RED BORDEAUX AND SIMILAR BORDEAUX BLENDS
Another part of the world where lamb is a favourite, particularly in the Médoc. Again likely to be served simply with garlic. A red Bordeaux or similar blend of Cabernet Sauvignon, Cabernet Franc and Merlot will offset it beautifully. (Also good with classic British dishes such as Lancashire hotpot and shepherd’s pie!)
SOUTHERN FRENCH REDS AND OTHER GRENACHE/SYRAH/MOURVEDRE BLENDS
Wines from the Rhône and Languedoc-Roussillon are good for more robust lamb dishes such as braised lamb shanks, Moroccan tagines or other spicy stews and casseroles - even milder lamb curries.

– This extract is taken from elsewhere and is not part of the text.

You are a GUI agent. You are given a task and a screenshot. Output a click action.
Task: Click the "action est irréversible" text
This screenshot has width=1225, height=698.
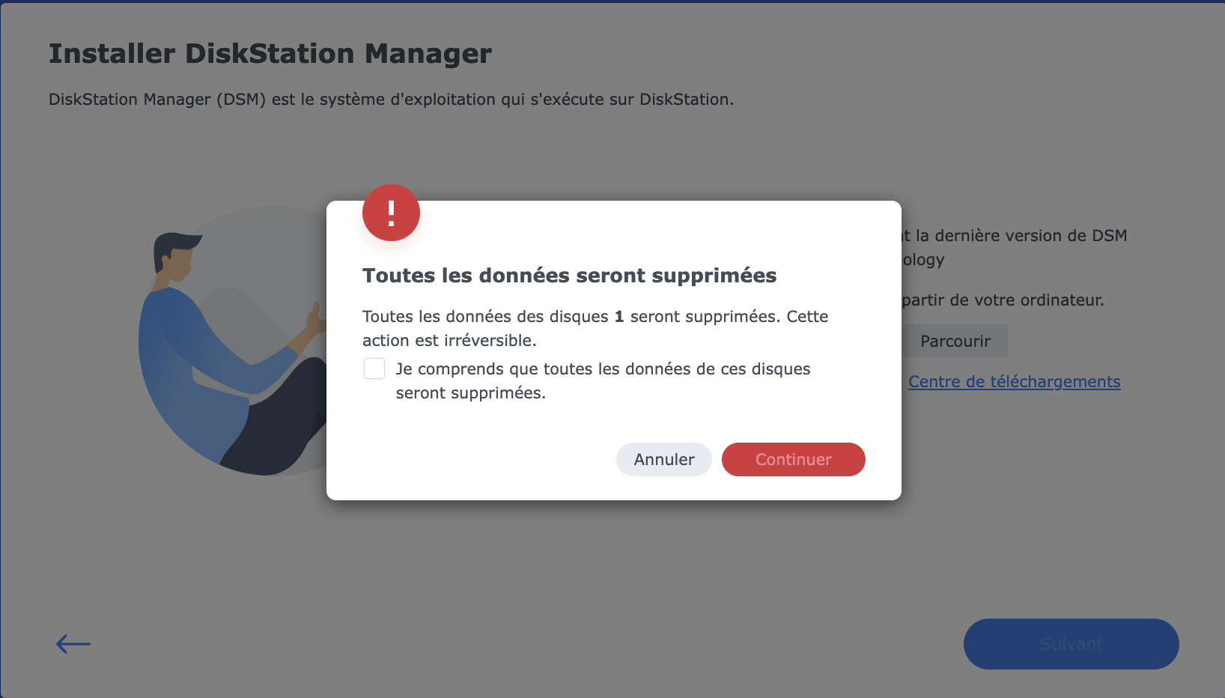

For a longer list of options read Top Wine Pairings for Lamb
Image © HLPhoto - Fotolia.com

What food to pair with red Bordeaux
Although Bordeaux produces some of the most expensive wines in the world it also produces bottles that are great for everyday drinking. So what kind of food pairs best with them?
Red Bordeaux is generally blended from cabernet sauvignon, cabernet franc and merlot with an occasional dash of malbec or petit verdot. Merlot usually predominates these days even on the so-called ‘left bank’ resulting in softer, fruitier, less tannic wines than would have been the case 20 years ago.
Inexpensive Bordeaux is actually quite light and easy drinking while some more modern styles of Saint-Emilion are quite full-bodied. So it depends on the price bracket you’re talking about.
Inexpensive ‘everyday drinking’ red Bordeaux - what was once referred to as a ‘lunchtime claret’
Charcuterie, especially paté and terrines. Cold roast beef. Cold game pies. Simple grilled meat like a steak frites or sausage with chips, haricot beans or lentils. Shepherd’s pie and its French equivalent hachis parmentier*. Goat and sheep cheeses, mild brie and camembert
Classic ‘left bank’ cabernet-dominated Bordeaux such as Margaux - the sort you might take to a dinner party
Grilled and roast lamb with garlic and rosemary. Roast beef, veal and venison. Steak pies. Beef daubes, ox cheek and other stews cooked in red wine. Hard British territorial cheeses such as Cheshire and red Leicester and French Mimolette. Bacon and eggs (oddly) - see this match of the week.
Riper, full-bodied Merlot-dominated bordeaux
Steak, especially richer steak dishes such as tournedos rossini. Posh burgers. Japanese-style steak dishes. Roast duck - even Chinese-style crispy duck pancakes. Christmas turkey. Macaroni cheese and macaronnade (a pasta bake with meat). Cheddar
Older vintages of Bordeaux where the primary fruit has faded
Similar to my recommendations for 'classic' Bordeaux above. Just go easy on the gravy or jus and on the accompanying vegetables. Lighter, less intense stews such as blanquette de veau. Also good with game birds such as duck, partridge and pheasant and with dishes that include mushrooms and truffles. Hard sheep cheeses
First and second growths if you’re lucky enough to get your hands on them
Simply cooked roast and grilled meat, especially lamb. Hot game pies and pithiviers. Jugged hare. Grouse. Aged parmesan.
Good general accompaniments for red bordeaux are rich potato purées (mash) and gratin dauphinoise, mushrooms and truffles and green beans with garlic.